───── Information ─────

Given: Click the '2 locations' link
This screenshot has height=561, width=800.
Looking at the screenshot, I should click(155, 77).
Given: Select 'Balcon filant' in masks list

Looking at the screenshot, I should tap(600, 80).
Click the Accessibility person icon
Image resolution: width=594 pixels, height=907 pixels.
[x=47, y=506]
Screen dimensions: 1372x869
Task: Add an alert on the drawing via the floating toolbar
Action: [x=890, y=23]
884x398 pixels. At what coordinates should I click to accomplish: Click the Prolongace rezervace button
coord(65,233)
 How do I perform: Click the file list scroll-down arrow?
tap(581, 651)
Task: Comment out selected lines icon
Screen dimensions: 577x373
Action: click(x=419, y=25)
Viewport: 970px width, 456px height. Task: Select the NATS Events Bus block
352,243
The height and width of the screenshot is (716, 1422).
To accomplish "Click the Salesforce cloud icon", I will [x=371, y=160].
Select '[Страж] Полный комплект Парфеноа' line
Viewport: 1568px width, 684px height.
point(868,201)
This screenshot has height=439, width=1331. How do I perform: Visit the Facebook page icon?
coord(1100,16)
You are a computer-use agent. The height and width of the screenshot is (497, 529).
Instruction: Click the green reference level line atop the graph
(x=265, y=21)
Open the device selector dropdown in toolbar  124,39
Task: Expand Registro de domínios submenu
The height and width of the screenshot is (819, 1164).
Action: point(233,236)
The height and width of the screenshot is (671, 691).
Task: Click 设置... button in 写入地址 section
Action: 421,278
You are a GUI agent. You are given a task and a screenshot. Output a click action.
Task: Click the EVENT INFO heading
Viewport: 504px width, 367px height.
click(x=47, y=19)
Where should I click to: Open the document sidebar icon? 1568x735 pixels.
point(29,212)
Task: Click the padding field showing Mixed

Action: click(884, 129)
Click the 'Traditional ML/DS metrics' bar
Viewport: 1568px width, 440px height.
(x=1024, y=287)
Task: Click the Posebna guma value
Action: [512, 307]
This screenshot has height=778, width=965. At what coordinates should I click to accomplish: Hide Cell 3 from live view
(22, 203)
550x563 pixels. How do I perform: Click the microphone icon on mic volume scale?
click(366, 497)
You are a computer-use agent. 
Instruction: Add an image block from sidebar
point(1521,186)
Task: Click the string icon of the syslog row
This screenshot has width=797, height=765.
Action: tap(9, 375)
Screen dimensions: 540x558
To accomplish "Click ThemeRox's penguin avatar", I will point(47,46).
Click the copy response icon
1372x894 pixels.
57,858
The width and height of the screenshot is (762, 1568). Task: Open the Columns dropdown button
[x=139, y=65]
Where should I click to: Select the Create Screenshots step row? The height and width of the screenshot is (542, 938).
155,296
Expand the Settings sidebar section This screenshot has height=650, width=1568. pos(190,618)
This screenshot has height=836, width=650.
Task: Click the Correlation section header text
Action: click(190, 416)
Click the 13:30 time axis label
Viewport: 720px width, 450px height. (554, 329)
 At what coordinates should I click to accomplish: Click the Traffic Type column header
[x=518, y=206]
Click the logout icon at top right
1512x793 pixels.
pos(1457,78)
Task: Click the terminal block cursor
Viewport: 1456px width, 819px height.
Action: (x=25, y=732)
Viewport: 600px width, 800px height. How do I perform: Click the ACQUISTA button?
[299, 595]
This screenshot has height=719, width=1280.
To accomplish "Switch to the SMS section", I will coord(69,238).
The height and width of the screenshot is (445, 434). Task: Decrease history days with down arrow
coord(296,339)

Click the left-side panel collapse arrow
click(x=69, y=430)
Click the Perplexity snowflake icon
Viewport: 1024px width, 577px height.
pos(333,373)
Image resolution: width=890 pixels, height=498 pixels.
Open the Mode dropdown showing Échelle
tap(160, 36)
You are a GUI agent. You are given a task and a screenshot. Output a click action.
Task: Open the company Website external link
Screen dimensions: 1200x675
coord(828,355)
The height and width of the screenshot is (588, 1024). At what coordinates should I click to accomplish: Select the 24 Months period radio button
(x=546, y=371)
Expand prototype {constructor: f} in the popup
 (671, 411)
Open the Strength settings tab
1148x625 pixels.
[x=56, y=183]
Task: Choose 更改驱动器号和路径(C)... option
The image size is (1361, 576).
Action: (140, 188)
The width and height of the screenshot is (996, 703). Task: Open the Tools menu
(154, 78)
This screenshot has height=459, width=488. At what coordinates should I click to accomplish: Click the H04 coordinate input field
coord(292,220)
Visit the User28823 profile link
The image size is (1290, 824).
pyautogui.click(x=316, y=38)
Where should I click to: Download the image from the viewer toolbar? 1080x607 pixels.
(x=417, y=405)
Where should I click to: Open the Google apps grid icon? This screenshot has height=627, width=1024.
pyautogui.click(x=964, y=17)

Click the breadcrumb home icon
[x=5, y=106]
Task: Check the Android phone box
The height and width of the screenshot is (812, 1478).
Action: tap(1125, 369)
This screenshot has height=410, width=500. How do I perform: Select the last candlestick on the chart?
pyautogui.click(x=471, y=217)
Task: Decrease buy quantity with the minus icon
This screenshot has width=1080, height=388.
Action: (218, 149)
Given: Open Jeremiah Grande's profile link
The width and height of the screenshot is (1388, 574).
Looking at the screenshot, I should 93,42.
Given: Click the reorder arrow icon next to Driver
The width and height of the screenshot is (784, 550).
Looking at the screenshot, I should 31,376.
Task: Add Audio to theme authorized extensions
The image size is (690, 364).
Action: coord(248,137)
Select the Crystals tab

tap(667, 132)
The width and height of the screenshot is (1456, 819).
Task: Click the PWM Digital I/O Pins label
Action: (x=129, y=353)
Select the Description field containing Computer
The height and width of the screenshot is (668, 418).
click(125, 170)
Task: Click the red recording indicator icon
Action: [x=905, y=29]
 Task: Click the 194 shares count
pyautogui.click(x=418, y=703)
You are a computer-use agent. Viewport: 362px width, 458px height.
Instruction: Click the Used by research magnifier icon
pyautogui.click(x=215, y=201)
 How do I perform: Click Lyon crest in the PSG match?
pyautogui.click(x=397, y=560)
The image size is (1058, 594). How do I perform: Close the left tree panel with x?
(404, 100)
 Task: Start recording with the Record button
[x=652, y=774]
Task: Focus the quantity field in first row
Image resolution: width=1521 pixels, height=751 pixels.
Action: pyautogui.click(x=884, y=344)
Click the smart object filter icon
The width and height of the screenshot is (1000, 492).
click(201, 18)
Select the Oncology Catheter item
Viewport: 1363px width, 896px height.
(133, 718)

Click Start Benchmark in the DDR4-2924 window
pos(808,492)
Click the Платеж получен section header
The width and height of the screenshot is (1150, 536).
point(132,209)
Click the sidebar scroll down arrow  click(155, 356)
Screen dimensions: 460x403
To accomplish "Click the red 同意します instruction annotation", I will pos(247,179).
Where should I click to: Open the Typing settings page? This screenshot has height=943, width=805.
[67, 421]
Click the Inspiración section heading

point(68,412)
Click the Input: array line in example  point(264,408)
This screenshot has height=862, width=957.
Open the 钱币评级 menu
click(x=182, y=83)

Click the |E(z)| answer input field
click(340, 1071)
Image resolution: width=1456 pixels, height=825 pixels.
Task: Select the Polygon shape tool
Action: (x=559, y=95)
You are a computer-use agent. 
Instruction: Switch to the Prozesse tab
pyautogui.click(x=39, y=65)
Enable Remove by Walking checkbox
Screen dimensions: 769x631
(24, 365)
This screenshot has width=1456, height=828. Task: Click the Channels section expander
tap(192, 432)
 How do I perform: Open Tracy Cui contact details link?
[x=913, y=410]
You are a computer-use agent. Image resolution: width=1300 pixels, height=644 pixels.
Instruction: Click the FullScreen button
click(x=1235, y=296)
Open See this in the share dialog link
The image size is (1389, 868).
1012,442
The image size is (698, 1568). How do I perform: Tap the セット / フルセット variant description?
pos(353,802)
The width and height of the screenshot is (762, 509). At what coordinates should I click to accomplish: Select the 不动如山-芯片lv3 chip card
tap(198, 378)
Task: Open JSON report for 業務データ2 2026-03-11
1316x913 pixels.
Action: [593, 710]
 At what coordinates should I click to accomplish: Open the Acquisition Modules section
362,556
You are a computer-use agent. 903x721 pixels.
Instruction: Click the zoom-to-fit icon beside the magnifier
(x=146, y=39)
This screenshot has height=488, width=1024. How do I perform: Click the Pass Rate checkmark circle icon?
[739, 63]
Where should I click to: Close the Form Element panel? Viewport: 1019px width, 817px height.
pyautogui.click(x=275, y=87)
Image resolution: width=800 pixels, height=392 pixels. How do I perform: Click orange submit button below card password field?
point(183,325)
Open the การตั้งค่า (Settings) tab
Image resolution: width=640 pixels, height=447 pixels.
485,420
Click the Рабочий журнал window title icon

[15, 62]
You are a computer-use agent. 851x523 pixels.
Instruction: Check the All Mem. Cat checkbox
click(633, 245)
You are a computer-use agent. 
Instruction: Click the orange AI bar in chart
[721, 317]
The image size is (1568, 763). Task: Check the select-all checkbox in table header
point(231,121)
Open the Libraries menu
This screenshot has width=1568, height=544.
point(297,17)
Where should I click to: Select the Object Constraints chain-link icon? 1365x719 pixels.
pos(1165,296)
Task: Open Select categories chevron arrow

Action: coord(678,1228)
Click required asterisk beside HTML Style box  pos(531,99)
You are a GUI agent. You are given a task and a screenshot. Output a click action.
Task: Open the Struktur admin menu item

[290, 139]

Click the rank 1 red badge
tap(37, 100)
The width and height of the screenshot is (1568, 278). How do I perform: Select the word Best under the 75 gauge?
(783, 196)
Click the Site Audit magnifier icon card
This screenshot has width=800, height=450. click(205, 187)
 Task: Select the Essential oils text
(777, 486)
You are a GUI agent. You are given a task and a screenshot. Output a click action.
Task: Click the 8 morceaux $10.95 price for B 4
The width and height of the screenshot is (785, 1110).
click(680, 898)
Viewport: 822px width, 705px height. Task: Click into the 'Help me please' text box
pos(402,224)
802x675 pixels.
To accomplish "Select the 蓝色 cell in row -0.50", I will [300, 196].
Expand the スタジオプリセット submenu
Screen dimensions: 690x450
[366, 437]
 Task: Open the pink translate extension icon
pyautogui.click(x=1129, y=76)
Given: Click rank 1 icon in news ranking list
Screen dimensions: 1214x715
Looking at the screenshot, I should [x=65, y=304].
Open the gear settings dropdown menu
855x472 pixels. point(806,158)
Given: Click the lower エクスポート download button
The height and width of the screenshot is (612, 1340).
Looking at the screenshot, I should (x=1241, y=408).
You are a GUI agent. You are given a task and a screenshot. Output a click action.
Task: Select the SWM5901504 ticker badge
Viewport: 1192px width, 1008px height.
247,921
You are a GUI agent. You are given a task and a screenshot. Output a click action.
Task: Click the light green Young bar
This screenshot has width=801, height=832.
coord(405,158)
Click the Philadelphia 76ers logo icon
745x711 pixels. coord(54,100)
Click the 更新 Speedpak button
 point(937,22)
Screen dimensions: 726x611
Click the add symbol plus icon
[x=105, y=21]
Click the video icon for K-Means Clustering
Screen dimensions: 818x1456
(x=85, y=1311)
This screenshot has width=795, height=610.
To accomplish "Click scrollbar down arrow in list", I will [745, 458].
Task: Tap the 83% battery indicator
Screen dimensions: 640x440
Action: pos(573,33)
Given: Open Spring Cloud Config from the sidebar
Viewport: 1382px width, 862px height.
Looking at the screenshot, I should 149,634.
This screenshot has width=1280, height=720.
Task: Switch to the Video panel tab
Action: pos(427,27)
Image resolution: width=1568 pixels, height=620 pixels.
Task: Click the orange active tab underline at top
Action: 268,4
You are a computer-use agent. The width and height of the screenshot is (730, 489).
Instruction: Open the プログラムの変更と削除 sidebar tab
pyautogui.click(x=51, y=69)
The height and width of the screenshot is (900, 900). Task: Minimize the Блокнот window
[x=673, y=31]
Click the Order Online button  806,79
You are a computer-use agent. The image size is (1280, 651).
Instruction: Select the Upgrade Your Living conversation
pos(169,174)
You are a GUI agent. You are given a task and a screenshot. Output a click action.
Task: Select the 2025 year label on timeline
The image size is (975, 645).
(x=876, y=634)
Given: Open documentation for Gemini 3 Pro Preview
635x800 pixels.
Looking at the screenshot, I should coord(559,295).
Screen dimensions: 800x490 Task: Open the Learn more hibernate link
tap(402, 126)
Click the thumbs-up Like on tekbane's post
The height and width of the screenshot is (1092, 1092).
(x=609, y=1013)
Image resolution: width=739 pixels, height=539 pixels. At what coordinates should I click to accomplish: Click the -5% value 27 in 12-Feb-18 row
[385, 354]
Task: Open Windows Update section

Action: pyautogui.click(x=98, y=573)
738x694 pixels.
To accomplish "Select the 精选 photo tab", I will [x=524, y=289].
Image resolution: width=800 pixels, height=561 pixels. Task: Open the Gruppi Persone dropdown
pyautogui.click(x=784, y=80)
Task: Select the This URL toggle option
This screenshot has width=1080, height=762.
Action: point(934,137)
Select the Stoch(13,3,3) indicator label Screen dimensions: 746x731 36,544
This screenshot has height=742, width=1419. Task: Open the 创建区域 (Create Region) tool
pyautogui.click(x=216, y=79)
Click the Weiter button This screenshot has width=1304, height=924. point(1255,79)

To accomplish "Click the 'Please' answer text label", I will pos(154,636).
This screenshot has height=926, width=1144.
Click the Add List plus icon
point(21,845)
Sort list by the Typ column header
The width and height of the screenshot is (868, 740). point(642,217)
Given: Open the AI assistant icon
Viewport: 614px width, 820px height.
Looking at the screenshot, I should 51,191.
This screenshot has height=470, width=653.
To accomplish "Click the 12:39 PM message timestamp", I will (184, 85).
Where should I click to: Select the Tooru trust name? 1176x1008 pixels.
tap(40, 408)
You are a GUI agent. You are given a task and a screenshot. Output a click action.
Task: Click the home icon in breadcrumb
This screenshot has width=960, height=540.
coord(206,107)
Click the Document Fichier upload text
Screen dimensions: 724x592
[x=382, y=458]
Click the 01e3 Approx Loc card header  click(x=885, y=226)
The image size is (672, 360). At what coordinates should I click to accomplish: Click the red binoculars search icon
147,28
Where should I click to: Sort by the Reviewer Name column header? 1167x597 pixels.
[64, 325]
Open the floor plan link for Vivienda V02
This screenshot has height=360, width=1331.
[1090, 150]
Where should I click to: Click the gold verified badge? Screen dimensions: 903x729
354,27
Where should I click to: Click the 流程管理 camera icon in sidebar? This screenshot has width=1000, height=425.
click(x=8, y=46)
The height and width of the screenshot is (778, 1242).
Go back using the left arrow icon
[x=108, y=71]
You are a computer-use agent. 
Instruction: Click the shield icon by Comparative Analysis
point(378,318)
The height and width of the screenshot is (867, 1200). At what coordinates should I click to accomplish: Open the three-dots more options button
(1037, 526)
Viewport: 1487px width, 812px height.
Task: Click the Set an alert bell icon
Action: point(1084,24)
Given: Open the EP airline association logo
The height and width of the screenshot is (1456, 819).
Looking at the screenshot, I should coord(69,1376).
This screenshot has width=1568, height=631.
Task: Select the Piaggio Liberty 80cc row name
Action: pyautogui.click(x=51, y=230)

─────

Select the lines from the entries that include the word "quantity".

Task: Decrease buy quantity with the minus icon
Task: Focus the quantity field in first row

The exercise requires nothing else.